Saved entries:
______

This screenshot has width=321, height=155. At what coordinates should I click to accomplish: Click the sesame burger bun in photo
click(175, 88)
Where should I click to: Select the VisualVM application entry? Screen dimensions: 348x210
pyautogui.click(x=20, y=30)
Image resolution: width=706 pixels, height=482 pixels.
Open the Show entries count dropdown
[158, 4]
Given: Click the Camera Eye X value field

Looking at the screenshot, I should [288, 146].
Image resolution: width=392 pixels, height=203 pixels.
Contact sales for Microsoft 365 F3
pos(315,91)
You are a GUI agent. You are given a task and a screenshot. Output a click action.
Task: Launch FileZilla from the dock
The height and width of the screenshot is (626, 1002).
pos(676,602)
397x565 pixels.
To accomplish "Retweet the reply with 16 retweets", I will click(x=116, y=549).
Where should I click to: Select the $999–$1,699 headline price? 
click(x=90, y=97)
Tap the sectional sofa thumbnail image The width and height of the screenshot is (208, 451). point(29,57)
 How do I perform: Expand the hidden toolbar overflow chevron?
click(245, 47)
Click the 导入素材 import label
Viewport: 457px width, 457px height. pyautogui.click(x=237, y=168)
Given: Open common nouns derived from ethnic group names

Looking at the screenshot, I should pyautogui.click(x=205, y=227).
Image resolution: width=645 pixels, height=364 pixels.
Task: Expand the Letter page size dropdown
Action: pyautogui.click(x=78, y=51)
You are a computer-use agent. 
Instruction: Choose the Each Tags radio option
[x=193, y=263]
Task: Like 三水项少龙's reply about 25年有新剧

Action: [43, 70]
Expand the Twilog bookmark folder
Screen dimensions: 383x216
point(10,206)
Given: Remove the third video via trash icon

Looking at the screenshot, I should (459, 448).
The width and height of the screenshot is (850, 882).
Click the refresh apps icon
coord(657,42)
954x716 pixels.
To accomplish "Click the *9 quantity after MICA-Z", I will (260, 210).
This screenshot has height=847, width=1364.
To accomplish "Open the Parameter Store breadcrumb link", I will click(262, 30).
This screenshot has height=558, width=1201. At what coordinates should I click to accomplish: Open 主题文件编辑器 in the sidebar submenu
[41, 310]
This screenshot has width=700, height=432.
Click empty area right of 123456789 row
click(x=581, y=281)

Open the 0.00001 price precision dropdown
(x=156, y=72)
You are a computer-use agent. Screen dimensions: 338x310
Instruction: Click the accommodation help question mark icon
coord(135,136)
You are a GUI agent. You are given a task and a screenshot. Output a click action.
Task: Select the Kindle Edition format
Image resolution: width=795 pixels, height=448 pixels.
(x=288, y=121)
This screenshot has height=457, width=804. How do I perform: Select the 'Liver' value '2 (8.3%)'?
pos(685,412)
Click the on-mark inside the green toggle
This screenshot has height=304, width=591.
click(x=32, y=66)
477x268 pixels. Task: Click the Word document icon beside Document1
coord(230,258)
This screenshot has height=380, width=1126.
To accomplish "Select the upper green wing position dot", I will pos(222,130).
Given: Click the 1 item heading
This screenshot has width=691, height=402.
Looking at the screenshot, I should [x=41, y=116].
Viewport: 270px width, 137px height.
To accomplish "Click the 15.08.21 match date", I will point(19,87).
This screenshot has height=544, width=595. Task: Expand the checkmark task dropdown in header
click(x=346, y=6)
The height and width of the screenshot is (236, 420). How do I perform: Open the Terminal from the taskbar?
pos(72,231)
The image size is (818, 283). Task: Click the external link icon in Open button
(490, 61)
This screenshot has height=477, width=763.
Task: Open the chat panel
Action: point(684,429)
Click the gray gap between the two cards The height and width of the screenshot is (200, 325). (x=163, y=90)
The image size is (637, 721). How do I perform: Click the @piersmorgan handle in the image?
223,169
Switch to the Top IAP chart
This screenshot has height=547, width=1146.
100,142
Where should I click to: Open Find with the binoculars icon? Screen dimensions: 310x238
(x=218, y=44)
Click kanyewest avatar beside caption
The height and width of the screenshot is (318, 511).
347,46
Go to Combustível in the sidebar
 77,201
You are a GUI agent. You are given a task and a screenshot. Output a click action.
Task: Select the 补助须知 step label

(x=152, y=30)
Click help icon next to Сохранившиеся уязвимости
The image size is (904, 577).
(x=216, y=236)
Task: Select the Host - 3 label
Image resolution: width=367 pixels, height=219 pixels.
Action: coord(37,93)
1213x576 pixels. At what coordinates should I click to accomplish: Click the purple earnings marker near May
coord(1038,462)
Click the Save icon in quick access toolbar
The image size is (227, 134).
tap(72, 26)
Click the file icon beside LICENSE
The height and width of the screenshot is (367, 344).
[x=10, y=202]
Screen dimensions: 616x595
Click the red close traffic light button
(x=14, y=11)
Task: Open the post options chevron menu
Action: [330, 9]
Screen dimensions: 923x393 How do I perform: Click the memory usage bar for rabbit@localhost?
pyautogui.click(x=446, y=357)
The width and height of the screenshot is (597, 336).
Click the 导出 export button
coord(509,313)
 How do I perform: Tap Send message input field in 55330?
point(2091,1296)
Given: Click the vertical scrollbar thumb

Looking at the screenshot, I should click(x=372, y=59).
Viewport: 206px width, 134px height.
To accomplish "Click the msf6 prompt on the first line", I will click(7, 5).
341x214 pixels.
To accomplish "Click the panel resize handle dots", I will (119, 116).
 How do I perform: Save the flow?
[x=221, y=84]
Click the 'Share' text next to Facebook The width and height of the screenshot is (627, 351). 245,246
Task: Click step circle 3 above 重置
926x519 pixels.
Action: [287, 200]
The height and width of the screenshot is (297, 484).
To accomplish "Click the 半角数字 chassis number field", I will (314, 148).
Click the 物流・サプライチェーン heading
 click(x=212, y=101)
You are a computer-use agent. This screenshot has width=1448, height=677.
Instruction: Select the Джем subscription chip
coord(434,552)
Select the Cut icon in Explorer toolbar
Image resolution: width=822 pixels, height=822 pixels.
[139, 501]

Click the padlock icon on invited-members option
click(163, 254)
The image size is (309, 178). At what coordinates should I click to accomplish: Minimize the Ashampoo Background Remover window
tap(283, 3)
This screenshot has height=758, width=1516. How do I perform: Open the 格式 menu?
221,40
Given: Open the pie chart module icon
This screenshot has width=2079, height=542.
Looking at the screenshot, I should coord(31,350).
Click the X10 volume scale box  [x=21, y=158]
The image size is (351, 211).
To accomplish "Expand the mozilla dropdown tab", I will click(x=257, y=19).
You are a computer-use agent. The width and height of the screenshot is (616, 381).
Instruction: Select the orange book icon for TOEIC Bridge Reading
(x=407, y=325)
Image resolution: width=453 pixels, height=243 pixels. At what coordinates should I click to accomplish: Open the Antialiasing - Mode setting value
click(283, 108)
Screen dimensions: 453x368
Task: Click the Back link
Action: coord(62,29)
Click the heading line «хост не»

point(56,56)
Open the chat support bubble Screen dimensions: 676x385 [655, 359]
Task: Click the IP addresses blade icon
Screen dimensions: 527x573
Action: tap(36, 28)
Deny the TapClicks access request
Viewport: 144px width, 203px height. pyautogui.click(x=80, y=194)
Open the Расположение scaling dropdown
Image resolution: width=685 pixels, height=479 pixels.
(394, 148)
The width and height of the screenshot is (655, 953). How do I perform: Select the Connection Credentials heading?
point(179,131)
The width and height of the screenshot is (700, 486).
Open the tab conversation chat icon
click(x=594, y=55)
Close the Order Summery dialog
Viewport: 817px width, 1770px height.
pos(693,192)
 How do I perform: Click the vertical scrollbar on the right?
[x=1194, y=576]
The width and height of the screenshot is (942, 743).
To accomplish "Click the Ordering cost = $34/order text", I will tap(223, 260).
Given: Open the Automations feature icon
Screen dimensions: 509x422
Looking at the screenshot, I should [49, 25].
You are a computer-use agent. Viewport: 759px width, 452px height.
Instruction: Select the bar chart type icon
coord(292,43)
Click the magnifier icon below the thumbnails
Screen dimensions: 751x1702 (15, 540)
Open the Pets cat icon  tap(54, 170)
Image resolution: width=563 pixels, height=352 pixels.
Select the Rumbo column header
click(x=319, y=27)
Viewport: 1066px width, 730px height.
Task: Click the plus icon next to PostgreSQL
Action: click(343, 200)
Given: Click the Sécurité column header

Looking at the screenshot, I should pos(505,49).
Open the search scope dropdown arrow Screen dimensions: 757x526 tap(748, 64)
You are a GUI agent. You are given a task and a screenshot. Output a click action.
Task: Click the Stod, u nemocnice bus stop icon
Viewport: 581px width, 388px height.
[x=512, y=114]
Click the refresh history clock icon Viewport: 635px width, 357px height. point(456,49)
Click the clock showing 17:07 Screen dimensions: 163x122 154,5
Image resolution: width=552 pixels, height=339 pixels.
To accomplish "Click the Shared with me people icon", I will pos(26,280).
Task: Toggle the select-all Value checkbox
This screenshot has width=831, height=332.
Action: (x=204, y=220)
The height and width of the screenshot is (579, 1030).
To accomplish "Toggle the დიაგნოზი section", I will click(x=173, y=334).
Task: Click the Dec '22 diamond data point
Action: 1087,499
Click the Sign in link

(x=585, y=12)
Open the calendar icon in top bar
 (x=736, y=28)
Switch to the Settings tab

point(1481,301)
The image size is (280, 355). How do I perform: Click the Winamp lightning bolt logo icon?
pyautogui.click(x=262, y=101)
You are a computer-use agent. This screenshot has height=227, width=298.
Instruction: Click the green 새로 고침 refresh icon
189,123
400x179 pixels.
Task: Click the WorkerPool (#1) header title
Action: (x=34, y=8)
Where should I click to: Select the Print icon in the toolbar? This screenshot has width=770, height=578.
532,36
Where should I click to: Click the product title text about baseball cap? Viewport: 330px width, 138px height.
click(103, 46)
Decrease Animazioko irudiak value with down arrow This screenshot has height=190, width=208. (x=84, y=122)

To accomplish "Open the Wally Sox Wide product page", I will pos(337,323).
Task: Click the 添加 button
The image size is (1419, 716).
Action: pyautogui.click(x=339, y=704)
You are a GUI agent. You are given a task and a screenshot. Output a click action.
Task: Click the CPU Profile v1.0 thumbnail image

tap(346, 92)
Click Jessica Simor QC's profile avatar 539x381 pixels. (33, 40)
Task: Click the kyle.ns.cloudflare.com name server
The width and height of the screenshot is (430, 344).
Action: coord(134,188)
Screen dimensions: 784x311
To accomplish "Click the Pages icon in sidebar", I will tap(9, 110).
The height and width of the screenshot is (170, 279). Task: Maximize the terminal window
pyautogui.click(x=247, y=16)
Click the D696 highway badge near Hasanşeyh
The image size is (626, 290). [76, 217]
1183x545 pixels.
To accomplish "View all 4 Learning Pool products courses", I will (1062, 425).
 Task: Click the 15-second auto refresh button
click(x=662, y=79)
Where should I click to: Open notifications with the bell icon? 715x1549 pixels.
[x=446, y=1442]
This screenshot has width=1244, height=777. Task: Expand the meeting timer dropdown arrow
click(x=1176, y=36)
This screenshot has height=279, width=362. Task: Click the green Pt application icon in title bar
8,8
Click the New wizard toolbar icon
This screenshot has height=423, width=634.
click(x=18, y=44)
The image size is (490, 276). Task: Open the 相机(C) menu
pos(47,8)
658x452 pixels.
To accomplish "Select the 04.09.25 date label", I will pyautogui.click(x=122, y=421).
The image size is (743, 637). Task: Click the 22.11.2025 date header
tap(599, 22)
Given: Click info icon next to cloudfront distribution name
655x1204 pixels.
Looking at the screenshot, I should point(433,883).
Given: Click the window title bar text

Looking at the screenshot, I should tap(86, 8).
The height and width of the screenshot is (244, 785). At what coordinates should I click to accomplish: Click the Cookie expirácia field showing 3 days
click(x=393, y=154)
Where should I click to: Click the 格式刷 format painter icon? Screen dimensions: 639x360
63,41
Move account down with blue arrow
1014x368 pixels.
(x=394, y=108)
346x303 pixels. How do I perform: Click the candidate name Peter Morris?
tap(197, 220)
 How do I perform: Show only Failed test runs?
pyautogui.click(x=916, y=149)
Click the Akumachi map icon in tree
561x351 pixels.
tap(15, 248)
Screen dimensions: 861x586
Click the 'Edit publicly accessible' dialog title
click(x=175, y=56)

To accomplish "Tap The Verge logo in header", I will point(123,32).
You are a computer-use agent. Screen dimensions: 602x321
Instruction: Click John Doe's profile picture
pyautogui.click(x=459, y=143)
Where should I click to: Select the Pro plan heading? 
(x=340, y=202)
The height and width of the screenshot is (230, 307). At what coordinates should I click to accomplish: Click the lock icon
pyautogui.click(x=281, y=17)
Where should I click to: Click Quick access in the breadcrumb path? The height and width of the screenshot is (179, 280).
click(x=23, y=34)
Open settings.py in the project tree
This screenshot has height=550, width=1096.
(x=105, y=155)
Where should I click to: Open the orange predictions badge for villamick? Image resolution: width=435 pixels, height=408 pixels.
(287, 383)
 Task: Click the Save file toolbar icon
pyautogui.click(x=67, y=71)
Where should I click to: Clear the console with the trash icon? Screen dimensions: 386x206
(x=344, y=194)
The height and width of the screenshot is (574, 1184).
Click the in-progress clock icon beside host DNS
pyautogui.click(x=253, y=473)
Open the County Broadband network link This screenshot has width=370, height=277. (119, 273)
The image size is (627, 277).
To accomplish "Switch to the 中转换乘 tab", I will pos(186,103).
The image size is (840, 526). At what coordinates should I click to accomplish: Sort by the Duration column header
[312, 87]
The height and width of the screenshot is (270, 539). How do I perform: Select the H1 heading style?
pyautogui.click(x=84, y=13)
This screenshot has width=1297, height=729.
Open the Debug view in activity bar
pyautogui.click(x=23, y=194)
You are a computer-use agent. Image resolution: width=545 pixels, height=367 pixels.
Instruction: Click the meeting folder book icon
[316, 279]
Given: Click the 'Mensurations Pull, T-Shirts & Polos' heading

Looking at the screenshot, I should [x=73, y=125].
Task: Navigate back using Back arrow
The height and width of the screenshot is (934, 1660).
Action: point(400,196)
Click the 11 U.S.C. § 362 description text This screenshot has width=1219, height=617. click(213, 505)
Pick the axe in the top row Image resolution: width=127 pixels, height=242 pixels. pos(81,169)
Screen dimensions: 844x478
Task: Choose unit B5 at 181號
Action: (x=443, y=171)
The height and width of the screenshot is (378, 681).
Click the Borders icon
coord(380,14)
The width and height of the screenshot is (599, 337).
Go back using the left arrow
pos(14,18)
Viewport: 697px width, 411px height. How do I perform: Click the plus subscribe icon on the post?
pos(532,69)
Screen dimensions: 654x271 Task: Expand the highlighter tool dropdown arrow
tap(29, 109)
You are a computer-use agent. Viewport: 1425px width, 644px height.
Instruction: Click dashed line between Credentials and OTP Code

______

_Task details_
Reproduce the lines above, beginning at the line with "This screenshot has height=558, width=1201." and stopping after the line with "Task: Select the Kindle Edition format", exactly as they are.

_Output_
This screenshot has height=558, width=1201. At what coordinates should I click to accomplish: Open 主题文件编辑器 in the sidebar submenu
[41, 310]
This screenshot has width=700, height=432.
Click empty area right of 123456789 row
click(x=581, y=281)

Open the 0.00001 price precision dropdown
(x=156, y=72)
You are a computer-use agent. Screen dimensions: 338x310
Instruction: Click the accommodation help question mark icon
coord(135,136)
You are a GUI agent. You are given a task and a screenshot. Output a click action.
Task: Select the Kindle Edition format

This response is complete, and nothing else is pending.